Records contained in a dataset:
[Start of Attachment]

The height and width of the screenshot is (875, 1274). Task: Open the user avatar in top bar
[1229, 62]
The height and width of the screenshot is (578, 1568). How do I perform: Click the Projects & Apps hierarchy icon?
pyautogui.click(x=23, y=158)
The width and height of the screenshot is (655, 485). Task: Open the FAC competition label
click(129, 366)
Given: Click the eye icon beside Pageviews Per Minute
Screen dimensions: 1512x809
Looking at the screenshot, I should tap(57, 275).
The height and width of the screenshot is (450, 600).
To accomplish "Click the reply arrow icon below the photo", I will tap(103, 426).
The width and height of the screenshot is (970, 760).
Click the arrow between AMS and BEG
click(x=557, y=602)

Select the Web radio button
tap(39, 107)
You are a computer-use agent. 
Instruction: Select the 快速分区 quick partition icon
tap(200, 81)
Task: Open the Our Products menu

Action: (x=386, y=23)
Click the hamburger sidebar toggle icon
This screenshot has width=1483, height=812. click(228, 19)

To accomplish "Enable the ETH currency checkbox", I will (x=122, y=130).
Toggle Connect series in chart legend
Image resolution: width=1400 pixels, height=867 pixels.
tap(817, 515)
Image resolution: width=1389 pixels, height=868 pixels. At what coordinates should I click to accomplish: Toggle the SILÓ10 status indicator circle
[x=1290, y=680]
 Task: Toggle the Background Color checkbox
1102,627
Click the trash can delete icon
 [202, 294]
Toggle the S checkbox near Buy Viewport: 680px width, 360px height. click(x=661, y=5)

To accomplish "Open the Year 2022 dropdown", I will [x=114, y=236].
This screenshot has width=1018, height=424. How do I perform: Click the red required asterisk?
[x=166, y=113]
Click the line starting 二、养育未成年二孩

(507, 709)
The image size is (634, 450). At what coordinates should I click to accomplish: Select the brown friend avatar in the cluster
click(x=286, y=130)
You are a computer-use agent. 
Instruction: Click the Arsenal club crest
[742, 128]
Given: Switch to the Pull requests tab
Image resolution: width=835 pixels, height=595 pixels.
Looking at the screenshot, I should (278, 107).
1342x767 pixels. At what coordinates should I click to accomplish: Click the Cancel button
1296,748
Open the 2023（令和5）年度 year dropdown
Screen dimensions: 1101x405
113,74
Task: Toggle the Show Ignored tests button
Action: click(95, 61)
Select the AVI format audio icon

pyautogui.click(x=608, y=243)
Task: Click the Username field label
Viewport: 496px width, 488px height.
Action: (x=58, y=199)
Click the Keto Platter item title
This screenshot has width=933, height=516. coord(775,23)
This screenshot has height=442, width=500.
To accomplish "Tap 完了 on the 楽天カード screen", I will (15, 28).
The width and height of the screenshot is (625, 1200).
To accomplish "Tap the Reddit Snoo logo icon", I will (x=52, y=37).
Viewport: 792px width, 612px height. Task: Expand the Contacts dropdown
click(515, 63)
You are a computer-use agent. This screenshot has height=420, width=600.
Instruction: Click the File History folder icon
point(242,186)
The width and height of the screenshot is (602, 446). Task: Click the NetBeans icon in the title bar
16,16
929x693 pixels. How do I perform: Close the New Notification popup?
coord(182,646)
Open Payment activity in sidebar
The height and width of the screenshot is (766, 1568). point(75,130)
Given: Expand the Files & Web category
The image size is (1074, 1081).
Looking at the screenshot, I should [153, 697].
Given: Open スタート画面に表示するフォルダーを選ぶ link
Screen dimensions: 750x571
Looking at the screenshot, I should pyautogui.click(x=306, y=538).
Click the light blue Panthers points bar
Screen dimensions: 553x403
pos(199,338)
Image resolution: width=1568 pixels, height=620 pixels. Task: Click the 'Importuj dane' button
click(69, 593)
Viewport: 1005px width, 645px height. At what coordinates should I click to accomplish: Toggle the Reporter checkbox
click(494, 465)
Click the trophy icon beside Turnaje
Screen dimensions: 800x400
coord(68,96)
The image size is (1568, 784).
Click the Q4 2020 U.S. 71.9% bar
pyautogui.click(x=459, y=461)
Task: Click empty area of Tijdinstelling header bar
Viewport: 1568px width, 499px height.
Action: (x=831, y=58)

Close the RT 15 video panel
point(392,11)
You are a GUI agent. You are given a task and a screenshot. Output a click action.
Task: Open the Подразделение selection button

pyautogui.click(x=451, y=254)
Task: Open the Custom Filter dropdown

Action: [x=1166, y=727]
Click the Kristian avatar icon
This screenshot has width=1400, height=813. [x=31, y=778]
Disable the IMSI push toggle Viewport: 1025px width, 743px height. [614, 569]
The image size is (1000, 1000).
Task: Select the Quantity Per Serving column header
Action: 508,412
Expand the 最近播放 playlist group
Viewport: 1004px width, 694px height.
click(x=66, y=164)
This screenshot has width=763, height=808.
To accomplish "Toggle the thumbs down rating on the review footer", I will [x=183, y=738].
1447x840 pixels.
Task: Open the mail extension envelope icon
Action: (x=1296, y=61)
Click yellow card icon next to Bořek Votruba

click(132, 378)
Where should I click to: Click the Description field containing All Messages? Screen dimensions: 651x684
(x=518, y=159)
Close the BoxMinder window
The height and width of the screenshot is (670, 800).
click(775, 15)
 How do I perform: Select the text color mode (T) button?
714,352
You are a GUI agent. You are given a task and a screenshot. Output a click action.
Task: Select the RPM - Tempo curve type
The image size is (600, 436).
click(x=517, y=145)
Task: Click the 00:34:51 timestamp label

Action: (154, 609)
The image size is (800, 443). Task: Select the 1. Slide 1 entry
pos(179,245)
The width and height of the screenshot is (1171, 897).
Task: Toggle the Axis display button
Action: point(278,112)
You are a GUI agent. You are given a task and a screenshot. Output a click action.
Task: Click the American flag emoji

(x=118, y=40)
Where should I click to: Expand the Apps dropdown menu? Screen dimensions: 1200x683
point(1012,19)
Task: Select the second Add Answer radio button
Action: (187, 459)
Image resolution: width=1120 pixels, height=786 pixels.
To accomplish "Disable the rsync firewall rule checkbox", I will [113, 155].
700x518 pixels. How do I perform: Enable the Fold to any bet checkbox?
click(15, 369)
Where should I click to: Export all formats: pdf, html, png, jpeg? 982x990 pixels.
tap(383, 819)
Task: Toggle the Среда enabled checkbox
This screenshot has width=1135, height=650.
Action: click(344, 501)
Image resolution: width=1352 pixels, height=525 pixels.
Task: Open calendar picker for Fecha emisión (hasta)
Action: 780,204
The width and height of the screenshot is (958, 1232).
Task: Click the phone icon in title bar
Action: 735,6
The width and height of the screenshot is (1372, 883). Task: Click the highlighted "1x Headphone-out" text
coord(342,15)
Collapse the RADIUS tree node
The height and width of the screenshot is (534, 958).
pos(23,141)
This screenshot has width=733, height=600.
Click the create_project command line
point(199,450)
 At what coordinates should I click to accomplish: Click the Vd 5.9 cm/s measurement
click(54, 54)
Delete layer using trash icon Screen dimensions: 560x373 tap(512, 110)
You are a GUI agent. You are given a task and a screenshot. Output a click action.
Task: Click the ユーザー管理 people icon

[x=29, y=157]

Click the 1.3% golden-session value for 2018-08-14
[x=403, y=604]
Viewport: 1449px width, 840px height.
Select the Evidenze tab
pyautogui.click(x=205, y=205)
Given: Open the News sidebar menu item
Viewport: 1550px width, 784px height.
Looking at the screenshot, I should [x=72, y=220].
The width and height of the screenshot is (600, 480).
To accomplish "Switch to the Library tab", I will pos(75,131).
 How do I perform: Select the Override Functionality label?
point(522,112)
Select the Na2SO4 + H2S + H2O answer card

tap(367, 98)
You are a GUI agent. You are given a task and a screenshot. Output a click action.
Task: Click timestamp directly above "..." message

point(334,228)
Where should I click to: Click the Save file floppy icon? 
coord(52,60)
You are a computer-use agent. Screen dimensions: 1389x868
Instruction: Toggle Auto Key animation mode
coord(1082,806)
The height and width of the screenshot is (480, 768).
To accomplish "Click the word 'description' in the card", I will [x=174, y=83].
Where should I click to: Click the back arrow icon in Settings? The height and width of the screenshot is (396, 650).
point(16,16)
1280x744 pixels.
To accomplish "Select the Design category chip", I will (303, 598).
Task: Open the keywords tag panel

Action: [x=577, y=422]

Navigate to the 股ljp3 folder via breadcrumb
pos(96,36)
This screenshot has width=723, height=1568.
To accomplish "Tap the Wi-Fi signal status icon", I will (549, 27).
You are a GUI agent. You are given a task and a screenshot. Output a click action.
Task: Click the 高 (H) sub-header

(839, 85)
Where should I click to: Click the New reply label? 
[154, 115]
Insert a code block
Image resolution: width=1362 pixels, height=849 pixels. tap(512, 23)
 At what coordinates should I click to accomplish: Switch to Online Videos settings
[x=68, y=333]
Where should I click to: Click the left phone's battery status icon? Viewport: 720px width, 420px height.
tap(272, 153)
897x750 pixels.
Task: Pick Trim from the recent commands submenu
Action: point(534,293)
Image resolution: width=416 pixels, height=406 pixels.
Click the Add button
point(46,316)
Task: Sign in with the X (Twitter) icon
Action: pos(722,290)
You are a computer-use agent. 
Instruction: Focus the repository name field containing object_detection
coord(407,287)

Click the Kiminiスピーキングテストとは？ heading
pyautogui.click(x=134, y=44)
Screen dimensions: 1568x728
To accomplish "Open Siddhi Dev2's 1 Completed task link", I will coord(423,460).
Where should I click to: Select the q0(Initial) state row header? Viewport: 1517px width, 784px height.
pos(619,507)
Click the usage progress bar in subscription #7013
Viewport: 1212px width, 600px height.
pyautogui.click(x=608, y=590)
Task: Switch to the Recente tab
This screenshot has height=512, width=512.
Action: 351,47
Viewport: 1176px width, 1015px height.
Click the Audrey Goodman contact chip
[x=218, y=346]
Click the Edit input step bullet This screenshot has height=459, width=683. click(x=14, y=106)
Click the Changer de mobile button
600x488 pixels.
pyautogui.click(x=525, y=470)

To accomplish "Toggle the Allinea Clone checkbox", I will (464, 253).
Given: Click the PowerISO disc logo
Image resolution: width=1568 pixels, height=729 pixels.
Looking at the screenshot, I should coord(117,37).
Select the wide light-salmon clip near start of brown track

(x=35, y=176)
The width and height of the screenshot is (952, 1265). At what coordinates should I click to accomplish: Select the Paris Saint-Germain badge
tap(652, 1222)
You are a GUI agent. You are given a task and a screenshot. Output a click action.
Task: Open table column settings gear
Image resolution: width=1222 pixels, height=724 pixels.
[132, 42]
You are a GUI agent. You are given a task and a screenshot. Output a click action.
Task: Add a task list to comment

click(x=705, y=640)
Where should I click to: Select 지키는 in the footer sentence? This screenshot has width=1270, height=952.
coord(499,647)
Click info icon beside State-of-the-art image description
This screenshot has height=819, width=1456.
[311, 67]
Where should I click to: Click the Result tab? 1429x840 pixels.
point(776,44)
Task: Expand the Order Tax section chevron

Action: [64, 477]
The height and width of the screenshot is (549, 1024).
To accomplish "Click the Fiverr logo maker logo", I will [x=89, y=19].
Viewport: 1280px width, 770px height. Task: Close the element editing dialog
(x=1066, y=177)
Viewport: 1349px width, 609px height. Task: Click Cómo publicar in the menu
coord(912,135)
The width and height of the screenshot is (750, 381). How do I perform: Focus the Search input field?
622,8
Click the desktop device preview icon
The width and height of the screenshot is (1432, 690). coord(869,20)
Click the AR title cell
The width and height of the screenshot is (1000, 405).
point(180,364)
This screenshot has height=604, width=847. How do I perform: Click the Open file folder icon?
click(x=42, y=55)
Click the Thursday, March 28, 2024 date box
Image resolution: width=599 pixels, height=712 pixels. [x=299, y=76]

[End of Attachment]

Exact duplication is required for the lines above, from the line that contains "Where should I click to: Select 지키는" to the line that contains "The height and width of the screenshot is (549, 1024).", inclusive; omit all others.

◆ Task answer:
Where should I click to: Select 지키는 in the footer sentence? This screenshot has width=1270, height=952.
coord(499,647)
Click info icon beside State-of-the-art image description
This screenshot has height=819, width=1456.
[311, 67]
Where should I click to: Click the Result tab? 1429x840 pixels.
point(776,44)
Task: Expand the Order Tax section chevron

Action: [64, 477]
The height and width of the screenshot is (549, 1024).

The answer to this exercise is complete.